Van Schoik, however, believes the potential for spillover has been exaggerated, and he said the kidnappings that gave Phoenix its dubious distinction almost exclusively affect people who are already involved in drug trafficking or illegal immigration. The kidnappings, he said, are often a case of immigrant smugglers, known as coyotes, holding the immigrants for ransom after crossing into the U.S.
"I frankly think there's a remote chance that any of the drug violence is going to spill to the U.S. I think we see an escalation of media attention to it," Van Schoik said. "But I just don't see shootouts or other overt violence coming into the U.S., the way some people do."
Oscar Martinez, a border expert and history professor at the University of Arizona, agrees with that assessment.
"There's a concentration of drug activity – drug smuggling, drug trafficking, stash houses – and people involved in all of that, so naturally there's going to be those kinds of incidents (like kidnappings). But the issue of the spillover of violence from Mexico into the U.S. is highly exaggerated," Martinez said.
But Van Schoik does believe that adding 250 National Guard troops to the task force would make a noticeable impact by freeing up federal agents in the border region to do what they are trained to do – fight narcoterrorism. The agents are well trained to combat drug violence, he said, but they can't catch drug traffickers if they aren't able to act on the intelligence they gather. The border and ports of entry have been understaffed, Van Schoik said, and Operation Jump Start was effective.

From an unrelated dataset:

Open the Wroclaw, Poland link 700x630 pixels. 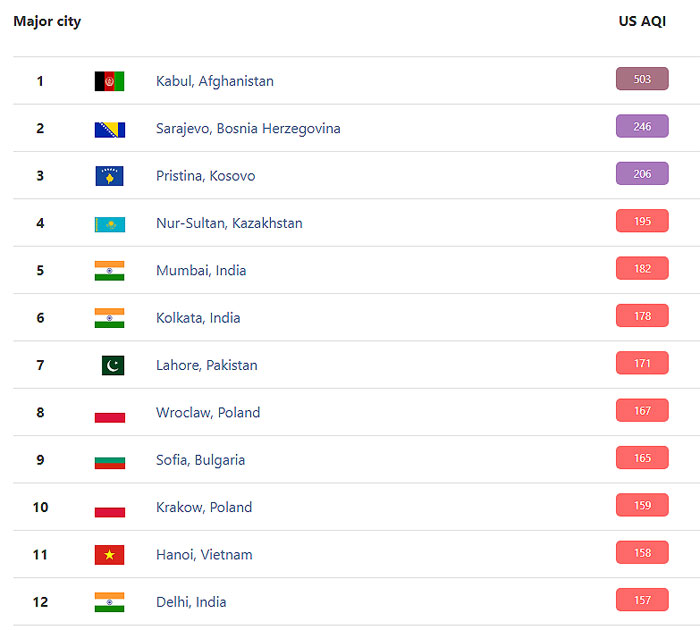pyautogui.click(x=208, y=413)
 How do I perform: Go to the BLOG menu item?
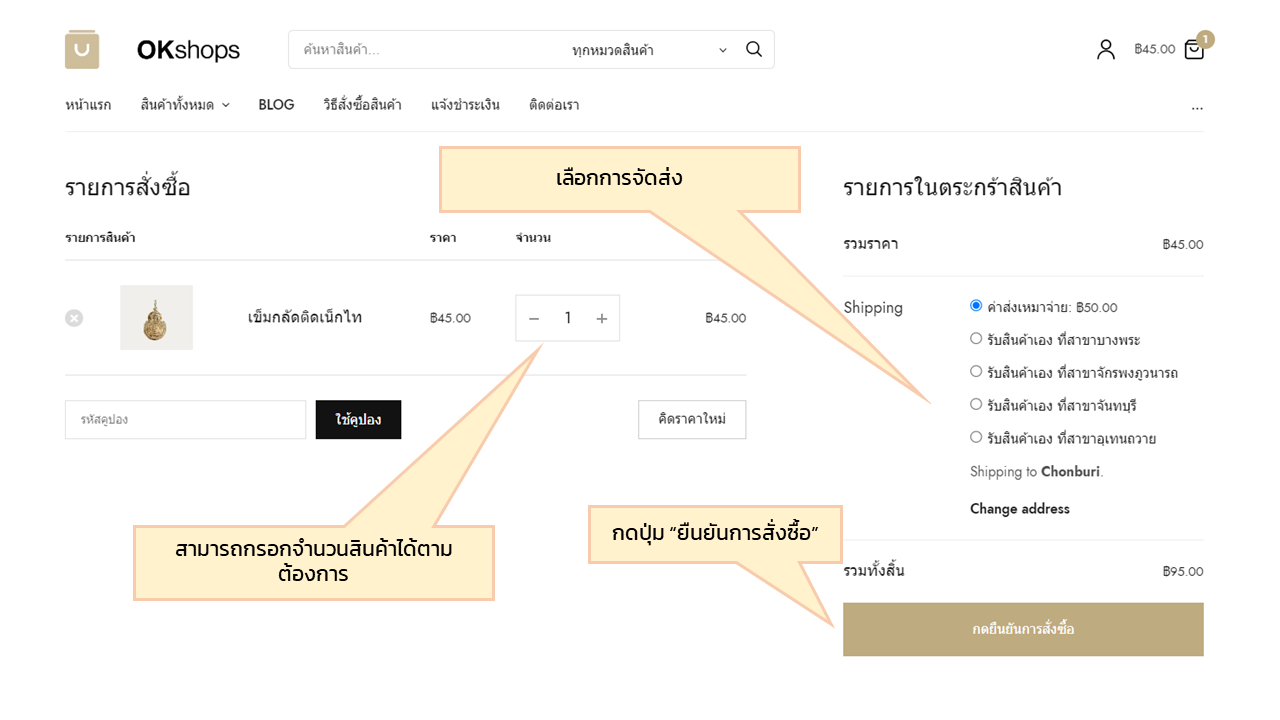(276, 105)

"It does, I think, help combat narcoterrorism – narco-insurgency, we call it – in that the thing that seems to be missing more than anything is actionable operational intelligence, and if the CBP (Customs and Border Protection) officers are freed up to pursue the intelligence that they have, they may be more effective," he said.
Obama has said that he is considering putting more National Guard personnel on the border, but has expressed apprehension as well. At such an early stage in Obama's presidency, Van Schoik said it is difficult to determine what direction he might go with regard to border policy, but so far DHS appears to be taking a more comprehensive approach to problems in the border region than it did under President Bush.

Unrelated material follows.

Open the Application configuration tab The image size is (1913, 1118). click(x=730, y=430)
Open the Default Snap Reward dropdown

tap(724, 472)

If Brewer's and Perry's requests were turned down by Gates and Obama, it could be business as usual at the border, Van Schoik said. On the other hand, it could just be indicative of a larger strategy that relies more heavily on agencies such as the DEA and ATF, whose numbers in the border region are increasing. So far, he said, it is too early to tell what the role of the National Guard will be in that strategy.
"I do think that business as usual under (Napolitano) and this DHS is different than business as usual under the pre-Obama DHS. So I don't think it's as simple as saying things will continue the way they are. I think that already they have shifted resources in ways we can't perceive yet," Van Schoik said. "I don't think we should assume … if the request is turned down that it's unwarranted, that they haven't truly considered it."